■ Your assignment: Skip the pictures and repeat each line of the data exactly.

++++ Stored data ++++

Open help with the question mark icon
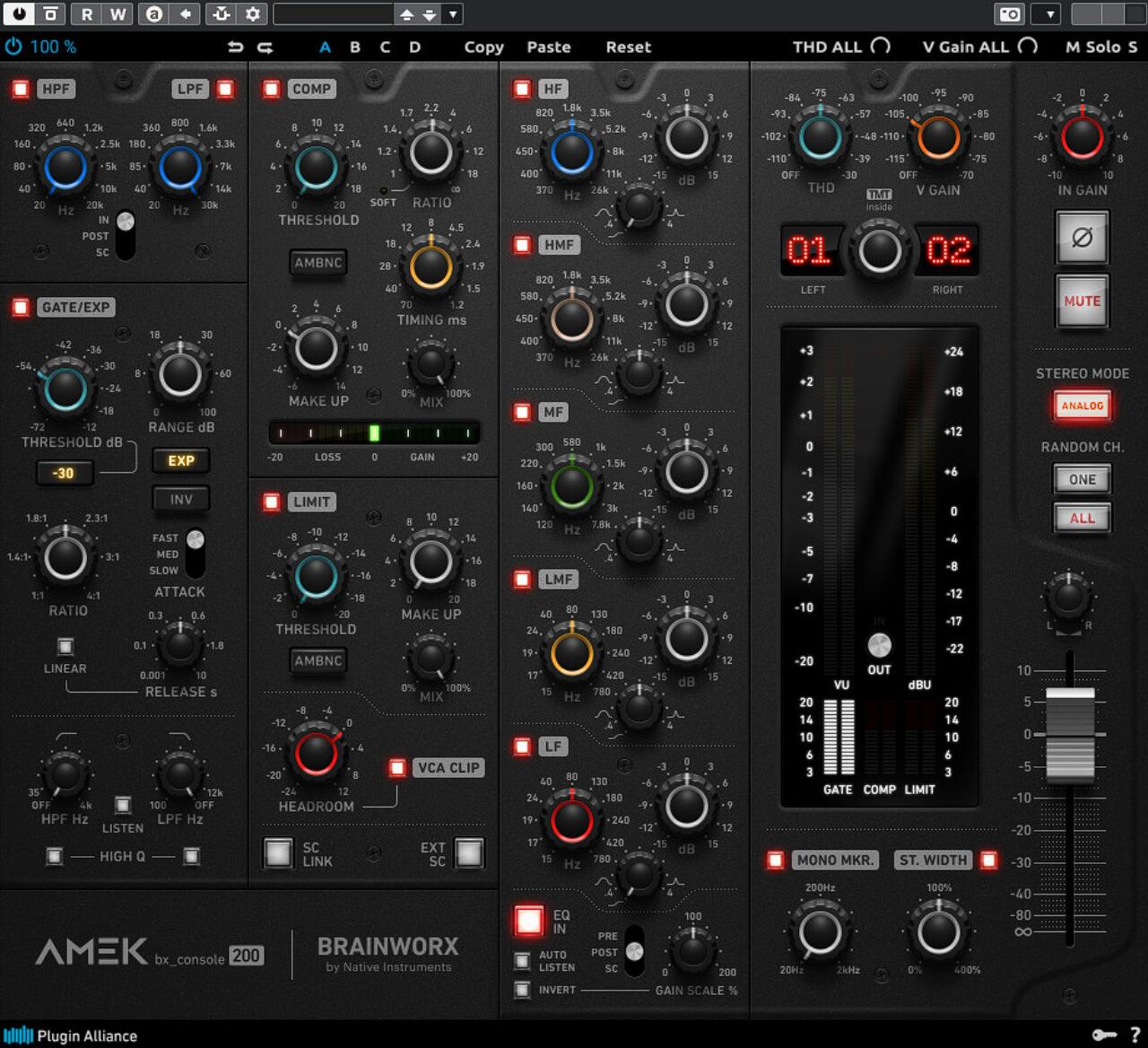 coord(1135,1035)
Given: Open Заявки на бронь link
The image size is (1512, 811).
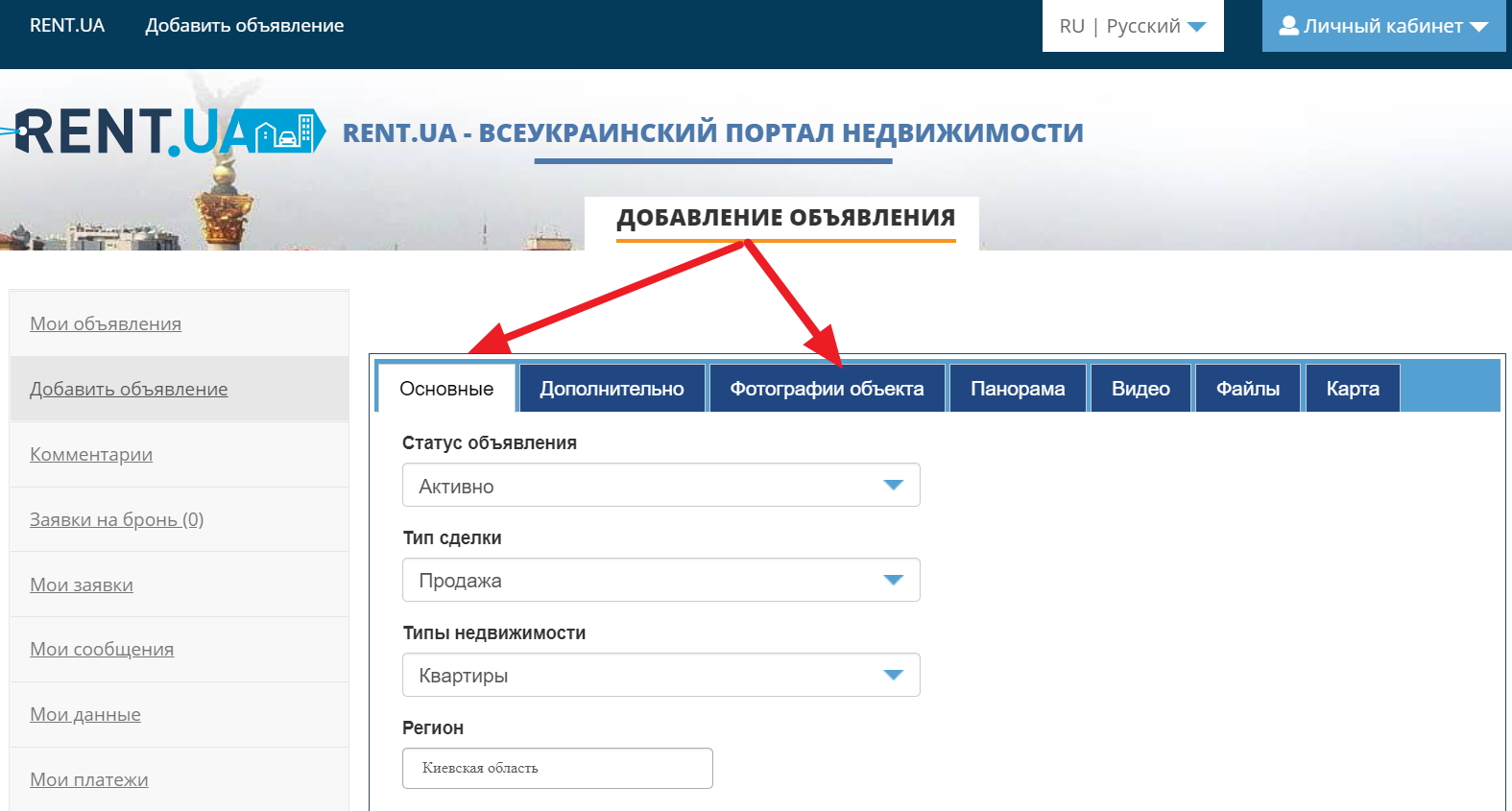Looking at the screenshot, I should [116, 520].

++++

■ Task output:
Open help with the question mark icon
 coord(1135,1035)
Given: Open Заявки на бронь link
The image size is (1512, 811).
Looking at the screenshot, I should [116, 520].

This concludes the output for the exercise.